[Sidenote: The Author.]

Among all schools of thought there has been an increasing conviction that this Epistle is genuine. It was included in Marcion's Apostolicon, or list of Pauline writings, it is contained in the Muratorian Fragment, it is quoted by the great Fathers of the close of the 2nd century, and is found in the Old Latin and Peshitta Syriac versions of the New Testament. The earnest and affectionate tone of the Epistle is thoroughly Pauline, and the argument that it is not genuine because it does not contain the same pronounced anti-Jewish teaching as we find in Romans is precarious, though it has seemed to some sceptics to be convenient. The argument might be turned in the opposite direction. For it would be just as reasonable to say that the absence of anti-Jewish doctrine proves that the Epistle was written before the great conflict with the semi-Christian Jews began, as to say that it proves that it was written by a forger after the conflict was over. One paragraph in the Epistle points decisively to an early date. In iv. 13-18 we find that some Thessalonians were under the delusion that it would be an exceptional thing for a Christian to die before the second coming of our Lord, and that those who did so die would miss some of the felicity appointed for the rest. Such a delusion must have been dispelled at a very early date. Moreover, the {126} comfort which St. Paul administers to those who are agitated by this notion gives us the idea that he expected Christ to return in his own lifetime. In this respect he writes to the Thessalonians something very different from what he writes in his later Epistles (Phil. i. 21-24; 2 Tim. iv. 6), or even in 2 Cor. v. 1. We need not be surprised that God left the great apostle in ignorance of an event which it is not given even to the angels to understand (Matt. xxiv. 36). But a forger, living after the apostle's death, would not be at all likely to represent his hero as falling into such a mistake.

[Sidenote: To whom written.]

Thessalonica, the modern Saloniki, was the capital of part of Macedonia, situated in the middle of the bend of the Thermaic Gulf, and not far from Mount Olympus, the snow-clad home of the gods of Greece. It was a busy mercantile town, and in ready communication with Italy, as the great road called Via Egnatia passed through its walls. It contained then, as now, a considerable number of Jews among its inhabitants. In Christian times it became a great ecclesiastical centre, and was influential in the conversion of the Slavs and Bulgarians. It is still famous for its splendid Byzantine churches, though the finest have long since been converted into mosques by the Turks.
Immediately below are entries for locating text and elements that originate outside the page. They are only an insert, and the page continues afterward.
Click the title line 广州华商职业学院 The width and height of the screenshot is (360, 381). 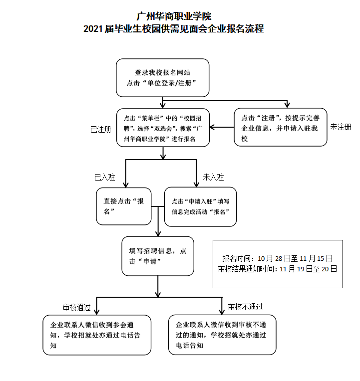click(174, 16)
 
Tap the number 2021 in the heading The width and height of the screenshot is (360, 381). click(93, 29)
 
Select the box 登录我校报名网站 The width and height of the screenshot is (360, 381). click(162, 78)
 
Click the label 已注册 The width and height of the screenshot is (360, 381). click(100, 130)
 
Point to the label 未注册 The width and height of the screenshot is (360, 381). click(341, 127)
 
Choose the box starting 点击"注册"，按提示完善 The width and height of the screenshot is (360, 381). click(281, 127)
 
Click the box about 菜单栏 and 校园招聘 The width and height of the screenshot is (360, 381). click(163, 128)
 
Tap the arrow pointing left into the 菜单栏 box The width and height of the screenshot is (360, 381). click(222, 127)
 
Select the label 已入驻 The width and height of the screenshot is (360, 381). click(104, 177)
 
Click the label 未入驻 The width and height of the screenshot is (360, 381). click(213, 177)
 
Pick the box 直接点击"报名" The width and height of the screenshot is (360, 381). click(124, 206)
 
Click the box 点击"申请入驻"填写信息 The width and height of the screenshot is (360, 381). click(200, 207)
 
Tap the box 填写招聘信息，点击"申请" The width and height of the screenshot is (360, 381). click(158, 256)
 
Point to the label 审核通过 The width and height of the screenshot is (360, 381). click(76, 307)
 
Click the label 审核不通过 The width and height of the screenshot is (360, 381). click(246, 307)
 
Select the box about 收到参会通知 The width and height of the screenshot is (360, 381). click(97, 335)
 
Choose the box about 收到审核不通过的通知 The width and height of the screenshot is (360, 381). click(222, 335)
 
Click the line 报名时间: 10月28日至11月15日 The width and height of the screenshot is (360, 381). click(278, 258)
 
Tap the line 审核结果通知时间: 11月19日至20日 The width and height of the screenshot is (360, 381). click(278, 269)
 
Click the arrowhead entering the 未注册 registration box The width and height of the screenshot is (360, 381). click(287, 105)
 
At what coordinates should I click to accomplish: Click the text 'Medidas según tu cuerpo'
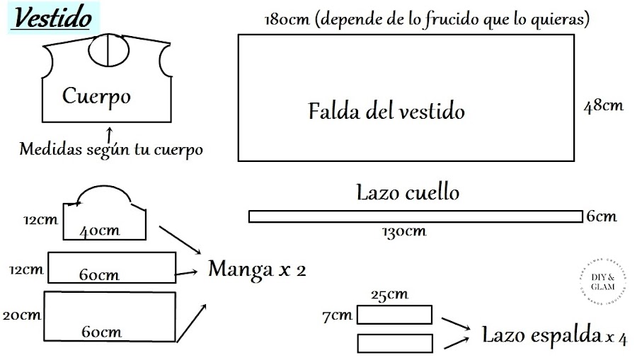[x=111, y=150]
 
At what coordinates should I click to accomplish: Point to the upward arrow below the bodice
[x=109, y=134]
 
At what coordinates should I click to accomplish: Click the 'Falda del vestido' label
[x=386, y=112]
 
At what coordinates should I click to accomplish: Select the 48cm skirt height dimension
[x=603, y=106]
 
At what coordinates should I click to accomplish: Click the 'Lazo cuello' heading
[x=408, y=192]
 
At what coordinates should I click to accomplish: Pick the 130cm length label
[x=404, y=231]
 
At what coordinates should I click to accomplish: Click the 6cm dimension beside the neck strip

The Church was planted there by St. Paul on his second missionary journey, in A.D. 50 (Acts xvii.). He preached first to the Jews, and after his third visit to the synagogue he was rejected by the Jews, and he turned to the Gentiles. Some of these Thracian Gentiles were converts to Judaism, but they were people whose character could be trusted. In the mean time his Philippian converts twice sent aid to him (Phil. iv. 16). Previous to this the apostle had been earning his own bread, no doubt by tent-making. St. Paul was forced to leave Thessalonica in consequence of a riot stirred up by the Jews. He visited it again before his last journey to Jerusalem in A.D. 56.

1 Thess. i. 9 shows that the majority of the Christians had {127} been Gentile idolaters, though there were a few of Jewish blood. It was among the sturdy people of Macedonia that St. Paul won his steadiest recruits for Christ. Here, as in the letter to Philippi, we find that he uses words of more than ordinary affection. These converts are to St. Paul his "joy and crown" (1 Thess. ii. 19; Phil. iv. 1). He compares his relation with them to that of a nurse with her own children (1 Thess. ii. 7). When he wrote to the Corinthians he displayed his Macedonians as brilliant examples of Christian liberality and Christian loyalty (2 Cor. viii. 1-5). In this passage he alludes to their poverty, and these Epistles show that they had to work for their bread. They were exposed to bitter and continuous persecution from Jews, who were capable of inciting the roughs of the town to set on St. Paul (Acts xvii. 5).

[Sidenote: Where and when written.]

The Epistle was written from Corinth on the occasion of St. Paul's first visit there. When St. Paul had to leave Beroea in A.D. 50, Silas and Timothy remained (Acts xvii. 14, 15; xviii. 5). He sent for them to meet him at Athens, and when they had come, he despatched Timothy to Thessalonica (1 Thess. iii. 2). In October A.D. 50, St. Paul arrived at Corinth from Athens: Timothy and Silas rejoined him at Corinth, and the letter was written soon afterwards, probably early in A.D. 51.

[Sidenote: Character and Contents.]

The immediate cause of the Epistle was the arrival of Timothy with news from Thessalonica. The apostle's reasons for writing were: (a) to calm and encourage the converts whom he had so abruptly left; (b) to urge them to perform their ordinary duties. They had fallen into a state bordering on religious hysteria. Quite determined to be true to Christ, they had been demoralized by the strain of facing constant hostility. They had begun to take excessive interest in unfulfilled prophecy and eschatological speculation. The result was that individuals had become careless as to the performance of simple duties.